[REQUIREMENT]
Only the tail of the listing is wanted: the line containing "Screen dimensions: 689x517" and all after it, repeated exactly, pictures omitted.
[Start of section]
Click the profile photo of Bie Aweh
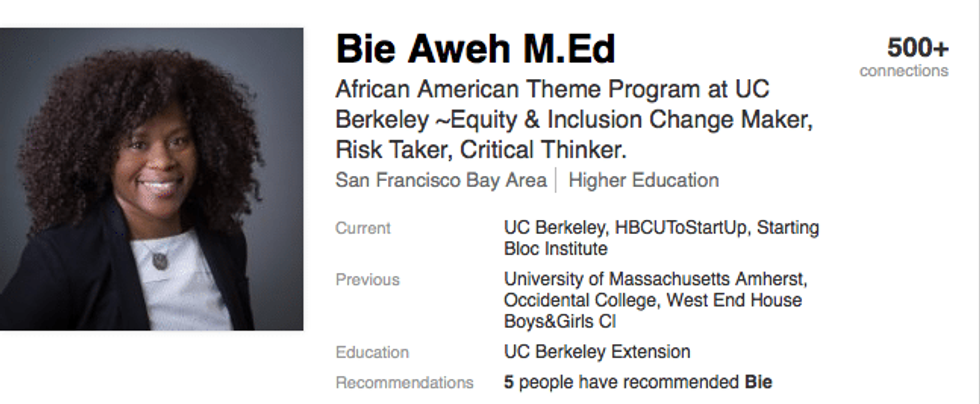 point(152,179)
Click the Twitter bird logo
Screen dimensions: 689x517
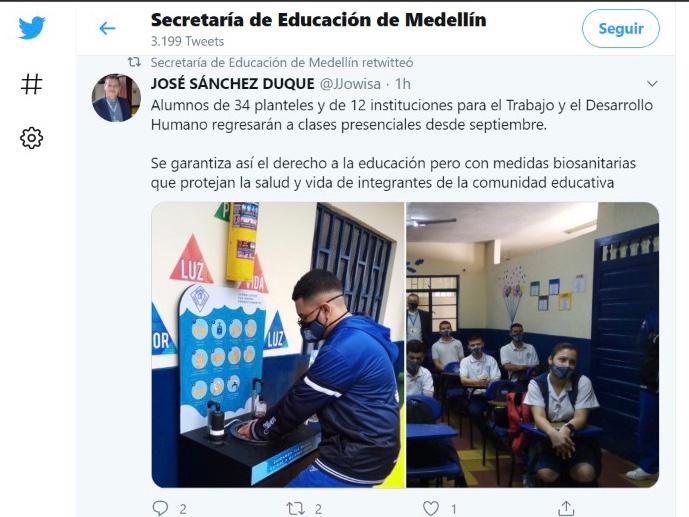click(x=32, y=28)
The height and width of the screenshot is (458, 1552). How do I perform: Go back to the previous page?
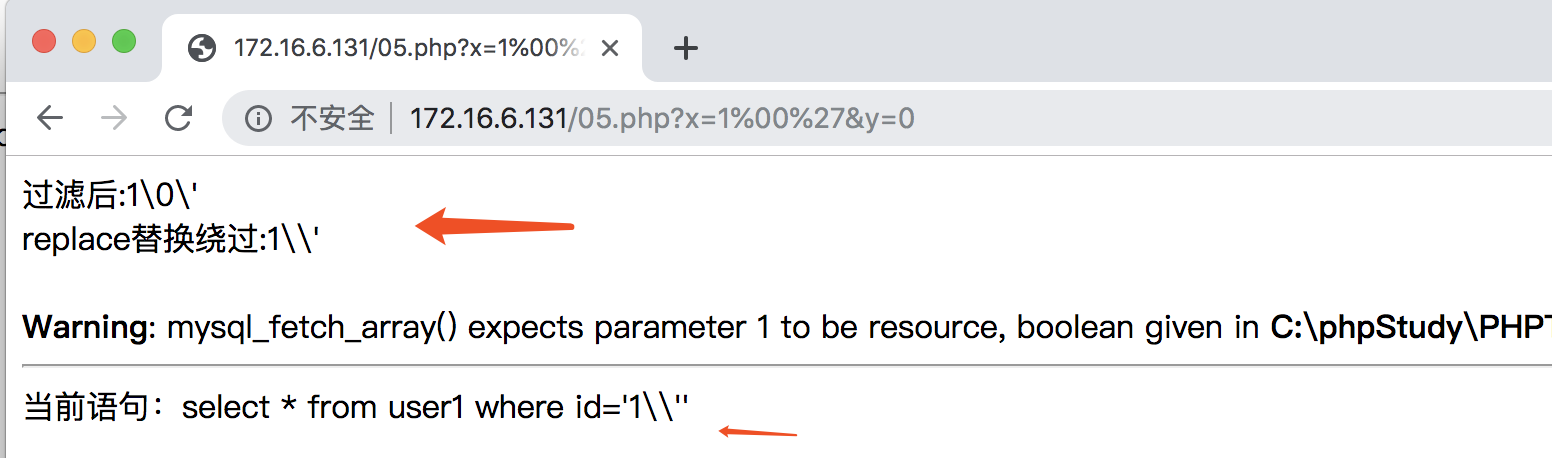(49, 119)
[End of section]
[ANSWER TO THIS EXERCISE]
Screen dimensions: 689x517
click(x=32, y=28)
The height and width of the screenshot is (458, 1552). How do I perform: Go back to the previous page?
(49, 119)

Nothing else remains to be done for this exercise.